**Brano proposto**

-------------------------

Ma come dobbiamo intendere esattamente questa “trasformazione”?
Si tratta semplicemente di una sorta di bricolage, di una differente dislocazione degli elementi che compongono un quadro, oppure “trasformare” significa un “andare oltre”, riscoprire nelle cose e soprattutto nei gesti una “eccedenza” di significato che abbiamo via via insensibilmente smarrito?
Ad esempio – ricorrendo ad un tema che anche Zamagni riprende spesso – non significa forse disseppellire dal cumulo di mera “istruzione”, di formazione ed adattamento funzionale alla “produttività” del sistema, il compito “educativo” della scuola? Oppure, in campo sanitario, superare la logica dei cosidetti DRG (Diagnostics-Related Group) – unità di misura e di validazione economica delle prestazioni sanitarie – che, trapiantati qui da noi, tratti da apparati sanitari di carattere assicurativo, hanno spinto la “aziendalizzazione” di un sistema a copertura universalistica della domanda di salute, come il nostro, verso una torsione negativa? O, ancora, recuperare quella capacità di programmazione integrata tra medicina ospedaliera e medicina del territorio, tra servizi sanitari ed assistenziali, cui pure Regioni virtuose avevano dato il via fin dagli anni ’70, cosicché avrebbero evitato il marasma cui stiamo assistendo oggi in Lombardia?
Ed investire sì nelle energie alternative, ma altrettanto nella difesa dell’ambiente antropizzato, dei nostri centri storici, nella promozione del patrimonio artistico e culturale come fattore di consapevolezza e di coscienza comune, al di fuori di ogni tentazione nazionalistica. E si potrebbe continuare con altri esempi.

-------------------------

**Estratto dei dati**
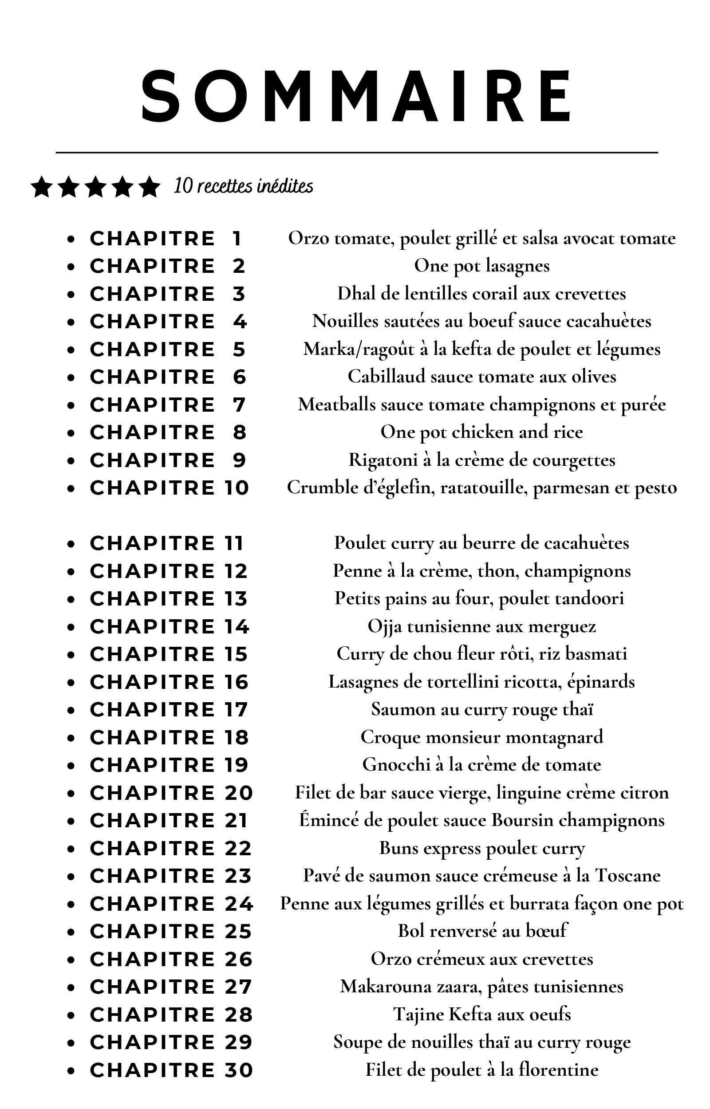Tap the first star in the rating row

-------------------------

**Istruzioni operative**
1. Secondo il brano proposto, che cosa sono i DRG?
2. Riproduci dal brano proposto il passo compreso tra “Si tratta semplicemente” e “via insensibilmente smarrito?”, estremi inclusi.
3. Riprendi il brano proposto sul senso della “trasformazione” in ambiti come scuola, sanità e ambiente, proseguendolo dal punto in cui si interrompe.

**Risposte alle consegne**
1. Sono unità di misura e di validazione economica delle prestazioni sanitarie.

2.
Si tratta semplicemente di una sorta di bricolage, di una differente dislocazione degli elementi che compongono un quadro, oppure “trasformare” significa un “andare oltre”, riscoprire nelle cose e soprattutto nei gesti una “eccedenza” di significato che abbiamo via via insensibilmente smarrito?

3.
Non e’ forse da “trasformare” il nostro approccio ai temi della vita e della morte; la “cifra” secondo cui invitare, anche culture diverse dalla nostra, ad adottare una “biopolitica” che abbia il coraggio sempre esaltare la vita, anziché amministrare la morte, soprattutto balzando fuori dalla trincea in cui siamo costretti?
Indubbiamente, “trasformare” allude o meglio pretende una visione cui ricondurre, se non quella organicità che il razionalismo della modernità pretendeva, almeno un insieme di azioni coordinate che via via creino i primi tralci di reti tridimensionali entro cui trattenere e poi cristallizzare le turbolenze piuttosto che i mulinelli della liquidità sociale.
Insomma, non si prescinde dalle contraddizioni crude delle cose così come oggettivamente stanno, ma molto dipende dal nostro sguardo. La realtà non si imprime in noi sensorialmente; la percepiamo, la interpretiamo, infine la comprendiamo solo se siamo in grado di riconoscerle o darle un senso. Talchè la ricordiamo condensandola in quest’ultimo più che nel suo dispiegarsi. E’ così anche sul piano collettivo.
Quindi, il nostro sguardo, la visione, la cornice di senso e, dunque, i principi, le risorse, i criteri di valore cui intendiamo rapportarci. In definitiva, una trasformazione che, senza avere nulla di misticheggiante, neppure di asceticamente sofferto, meno che mai di ideologico, non ci sta nelle cose se non parte da quel tanto d’interiorità che il nostro sguardo tradisce.
Siamo di fronte ad un compito complesso su cui è necessario tornare, ma intanto è un importante guadagno che il nostro Manifesto abbia posto all’attenzione del Paese l’urgenza di un reale processo di trasformazione.